Out of every dollar you earn, fifteen cents goes directly to payroll taxes.

Your payroll taxes fund Social Security and Medicare (both “pay-as-you-go” programs) benefits for current retirees. However, even those payroll taxes are no longer sufficient to cover the cost of those benefits. Social Security is already running massive cash-flow deficits to the tune of $70 billion in 2013.

In other words, the federal government is currently issuing more debt to make monthly payments to beneficiaries.

Without reforms that modernize these outdated entitlement programs to enable people to exercise more choice with their own health care dollars and retirement savings, workers are at risk of seeing their tax burden going up.

Payroll taxes are line items that you will find on both your paycheck and W-2. Payroll taxes, also known as Federal Insurance Contributions Act (FICA) taxes, are used to fund Social Security programs, both Old-Age and Survivors Insurance (OASI) and Disability Insurance (DI), and the Medicare hospital insurance program (Part A).

The Federal Budget in Pictures 2015 illustrates how the cumulative payroll tax rate has grown since the establishment of Social Security in the thirties, particularly with the enactment of the disability insurance program in 1956 and the enactment of Medicare in 1965.

Over the last 50 years, since Medicare was enacted, the payroll tax rate has more than doubled. The current cumulative payroll tax rate, including taxes levied on the employer and employee, is 15.3 percent, with the largest portion being used to finance the rapidly growing Old-Age and Survivors Insurance program. Economists broadly agree that both the employee and employers’ share of the payroll tax are fully born by the worker.

## Task statement
Based on the payroll tax text, decide whether each statement agrees with it: (a) Social Security ran a cash-flow deficit of $70 billion in 2013; (b) the disability insurance program was enacted in 1965; (c) the largest portion of the payroll tax goes to finance Medicare. Answer yes or no for each and quote the deciding words.

Stored items:

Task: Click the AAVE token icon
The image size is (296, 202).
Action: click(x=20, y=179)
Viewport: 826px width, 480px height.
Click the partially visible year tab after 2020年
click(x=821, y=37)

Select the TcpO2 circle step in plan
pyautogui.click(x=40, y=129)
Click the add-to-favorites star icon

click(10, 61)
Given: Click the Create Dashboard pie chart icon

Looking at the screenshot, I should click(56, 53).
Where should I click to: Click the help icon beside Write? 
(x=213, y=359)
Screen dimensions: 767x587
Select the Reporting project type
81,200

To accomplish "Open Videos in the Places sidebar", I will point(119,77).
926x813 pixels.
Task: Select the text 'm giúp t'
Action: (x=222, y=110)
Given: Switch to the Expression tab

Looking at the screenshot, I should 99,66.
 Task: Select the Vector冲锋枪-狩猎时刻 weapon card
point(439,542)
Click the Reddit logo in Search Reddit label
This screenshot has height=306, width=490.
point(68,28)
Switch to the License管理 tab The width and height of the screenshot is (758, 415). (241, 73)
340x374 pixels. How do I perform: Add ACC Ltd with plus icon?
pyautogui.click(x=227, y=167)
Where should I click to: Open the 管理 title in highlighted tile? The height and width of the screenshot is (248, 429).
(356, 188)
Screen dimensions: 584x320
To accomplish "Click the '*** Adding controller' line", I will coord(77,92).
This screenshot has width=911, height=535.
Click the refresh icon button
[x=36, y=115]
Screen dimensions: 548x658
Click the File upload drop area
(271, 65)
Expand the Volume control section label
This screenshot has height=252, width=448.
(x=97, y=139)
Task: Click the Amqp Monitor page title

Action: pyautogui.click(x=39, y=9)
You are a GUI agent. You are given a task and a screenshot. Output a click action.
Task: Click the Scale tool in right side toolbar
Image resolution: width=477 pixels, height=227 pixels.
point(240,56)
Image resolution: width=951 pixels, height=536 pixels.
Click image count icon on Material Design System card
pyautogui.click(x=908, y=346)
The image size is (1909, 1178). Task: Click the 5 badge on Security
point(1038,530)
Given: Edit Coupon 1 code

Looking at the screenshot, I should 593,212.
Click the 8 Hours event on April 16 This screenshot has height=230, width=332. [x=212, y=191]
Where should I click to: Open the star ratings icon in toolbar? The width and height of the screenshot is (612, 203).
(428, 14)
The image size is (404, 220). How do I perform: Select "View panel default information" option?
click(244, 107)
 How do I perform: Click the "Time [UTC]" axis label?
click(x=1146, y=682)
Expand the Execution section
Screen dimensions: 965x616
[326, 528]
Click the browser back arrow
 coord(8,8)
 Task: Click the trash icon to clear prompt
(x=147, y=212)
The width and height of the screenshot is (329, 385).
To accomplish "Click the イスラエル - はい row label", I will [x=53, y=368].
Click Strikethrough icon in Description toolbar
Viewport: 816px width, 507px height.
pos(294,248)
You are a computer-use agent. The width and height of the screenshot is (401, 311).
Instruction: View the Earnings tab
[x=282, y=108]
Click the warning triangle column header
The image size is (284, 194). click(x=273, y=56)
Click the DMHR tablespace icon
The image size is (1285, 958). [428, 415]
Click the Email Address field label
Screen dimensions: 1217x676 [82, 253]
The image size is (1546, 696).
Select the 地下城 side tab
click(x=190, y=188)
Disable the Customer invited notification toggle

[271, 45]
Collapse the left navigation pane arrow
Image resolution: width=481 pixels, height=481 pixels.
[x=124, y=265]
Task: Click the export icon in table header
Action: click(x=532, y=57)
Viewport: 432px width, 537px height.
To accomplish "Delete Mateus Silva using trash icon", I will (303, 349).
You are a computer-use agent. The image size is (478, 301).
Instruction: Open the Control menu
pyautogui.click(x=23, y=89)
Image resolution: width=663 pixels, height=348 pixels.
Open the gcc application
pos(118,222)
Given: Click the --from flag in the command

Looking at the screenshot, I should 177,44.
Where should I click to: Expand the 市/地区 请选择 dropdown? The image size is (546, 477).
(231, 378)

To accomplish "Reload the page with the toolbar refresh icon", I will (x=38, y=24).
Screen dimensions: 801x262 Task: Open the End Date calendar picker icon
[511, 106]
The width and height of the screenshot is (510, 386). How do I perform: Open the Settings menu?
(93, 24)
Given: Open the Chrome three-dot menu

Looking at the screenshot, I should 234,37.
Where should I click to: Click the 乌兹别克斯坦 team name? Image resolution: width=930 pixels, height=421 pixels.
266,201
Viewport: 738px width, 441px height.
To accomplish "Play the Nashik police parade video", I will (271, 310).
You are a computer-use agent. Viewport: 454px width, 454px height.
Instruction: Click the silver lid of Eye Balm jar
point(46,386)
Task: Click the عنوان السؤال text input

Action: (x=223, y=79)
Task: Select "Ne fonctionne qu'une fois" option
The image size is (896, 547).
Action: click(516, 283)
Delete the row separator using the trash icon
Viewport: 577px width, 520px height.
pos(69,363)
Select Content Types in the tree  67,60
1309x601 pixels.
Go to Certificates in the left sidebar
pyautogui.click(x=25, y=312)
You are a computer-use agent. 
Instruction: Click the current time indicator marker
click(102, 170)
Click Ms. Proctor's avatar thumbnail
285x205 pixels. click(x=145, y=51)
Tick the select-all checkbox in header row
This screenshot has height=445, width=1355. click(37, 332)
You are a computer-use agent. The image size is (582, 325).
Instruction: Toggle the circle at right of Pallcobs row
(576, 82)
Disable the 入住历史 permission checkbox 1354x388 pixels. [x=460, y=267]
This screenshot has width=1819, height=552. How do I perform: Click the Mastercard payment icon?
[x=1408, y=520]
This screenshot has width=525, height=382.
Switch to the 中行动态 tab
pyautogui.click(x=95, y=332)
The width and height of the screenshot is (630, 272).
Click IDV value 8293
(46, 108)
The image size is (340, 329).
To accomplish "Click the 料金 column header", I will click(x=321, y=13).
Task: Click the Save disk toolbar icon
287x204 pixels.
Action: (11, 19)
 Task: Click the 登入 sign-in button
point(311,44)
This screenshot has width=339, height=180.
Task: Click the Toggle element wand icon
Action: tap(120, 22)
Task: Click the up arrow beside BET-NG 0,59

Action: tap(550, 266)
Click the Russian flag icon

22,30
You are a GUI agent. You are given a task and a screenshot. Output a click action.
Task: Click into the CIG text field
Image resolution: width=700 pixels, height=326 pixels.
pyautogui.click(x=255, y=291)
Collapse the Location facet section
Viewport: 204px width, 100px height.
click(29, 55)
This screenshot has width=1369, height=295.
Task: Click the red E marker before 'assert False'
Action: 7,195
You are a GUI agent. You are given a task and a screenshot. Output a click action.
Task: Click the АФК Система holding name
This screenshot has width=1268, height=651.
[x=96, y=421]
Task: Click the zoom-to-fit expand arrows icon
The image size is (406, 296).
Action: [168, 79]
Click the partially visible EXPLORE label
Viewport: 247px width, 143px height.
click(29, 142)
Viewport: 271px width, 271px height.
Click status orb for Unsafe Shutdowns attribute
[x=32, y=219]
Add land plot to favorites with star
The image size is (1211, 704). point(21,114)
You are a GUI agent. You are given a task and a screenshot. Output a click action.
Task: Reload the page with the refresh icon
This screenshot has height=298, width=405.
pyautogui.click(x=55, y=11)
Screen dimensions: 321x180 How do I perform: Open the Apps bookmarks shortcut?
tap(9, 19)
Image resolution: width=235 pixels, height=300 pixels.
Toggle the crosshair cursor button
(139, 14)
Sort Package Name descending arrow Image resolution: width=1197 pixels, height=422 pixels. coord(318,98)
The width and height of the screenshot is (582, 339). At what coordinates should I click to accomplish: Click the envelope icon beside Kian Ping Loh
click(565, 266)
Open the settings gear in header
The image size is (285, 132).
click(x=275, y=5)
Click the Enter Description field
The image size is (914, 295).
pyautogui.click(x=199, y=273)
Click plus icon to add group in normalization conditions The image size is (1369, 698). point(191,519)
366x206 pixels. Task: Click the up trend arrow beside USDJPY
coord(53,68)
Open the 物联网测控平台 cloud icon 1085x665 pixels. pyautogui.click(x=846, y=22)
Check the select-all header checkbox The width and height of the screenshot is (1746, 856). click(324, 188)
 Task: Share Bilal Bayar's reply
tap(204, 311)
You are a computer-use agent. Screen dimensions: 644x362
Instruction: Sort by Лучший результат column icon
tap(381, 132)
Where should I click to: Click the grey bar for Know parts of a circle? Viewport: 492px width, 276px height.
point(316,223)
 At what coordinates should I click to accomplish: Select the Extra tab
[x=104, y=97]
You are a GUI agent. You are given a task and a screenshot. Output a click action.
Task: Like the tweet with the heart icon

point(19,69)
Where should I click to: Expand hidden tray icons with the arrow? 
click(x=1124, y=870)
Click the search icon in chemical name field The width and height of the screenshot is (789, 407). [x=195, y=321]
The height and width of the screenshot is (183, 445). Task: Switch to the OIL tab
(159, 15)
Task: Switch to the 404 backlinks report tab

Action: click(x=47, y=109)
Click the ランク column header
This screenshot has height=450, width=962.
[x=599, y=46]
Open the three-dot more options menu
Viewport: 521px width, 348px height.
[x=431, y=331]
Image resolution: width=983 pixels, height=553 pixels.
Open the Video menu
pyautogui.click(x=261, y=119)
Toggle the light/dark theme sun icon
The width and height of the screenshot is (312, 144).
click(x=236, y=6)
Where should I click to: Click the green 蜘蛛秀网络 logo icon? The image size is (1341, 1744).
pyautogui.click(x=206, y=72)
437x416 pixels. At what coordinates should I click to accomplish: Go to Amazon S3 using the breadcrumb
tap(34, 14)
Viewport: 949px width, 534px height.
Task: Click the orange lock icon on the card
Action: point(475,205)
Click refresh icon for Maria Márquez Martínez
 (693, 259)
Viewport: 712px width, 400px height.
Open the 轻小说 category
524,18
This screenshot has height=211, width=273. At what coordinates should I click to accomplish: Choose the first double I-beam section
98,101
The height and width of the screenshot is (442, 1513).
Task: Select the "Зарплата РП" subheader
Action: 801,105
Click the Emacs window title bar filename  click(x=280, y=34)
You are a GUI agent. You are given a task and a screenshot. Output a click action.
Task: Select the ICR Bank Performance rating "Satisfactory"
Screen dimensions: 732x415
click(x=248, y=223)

## Output of the task
(a) Yes: "Social Security is already running massive cash-flow deficits to the tune of $70 billion in 2013."
(b) No: "the enactment of the disability insurance program in 1956"
(c) No: "with the largest portion being used to finance the rapidly growing Old-Age and Survivors Insurance program"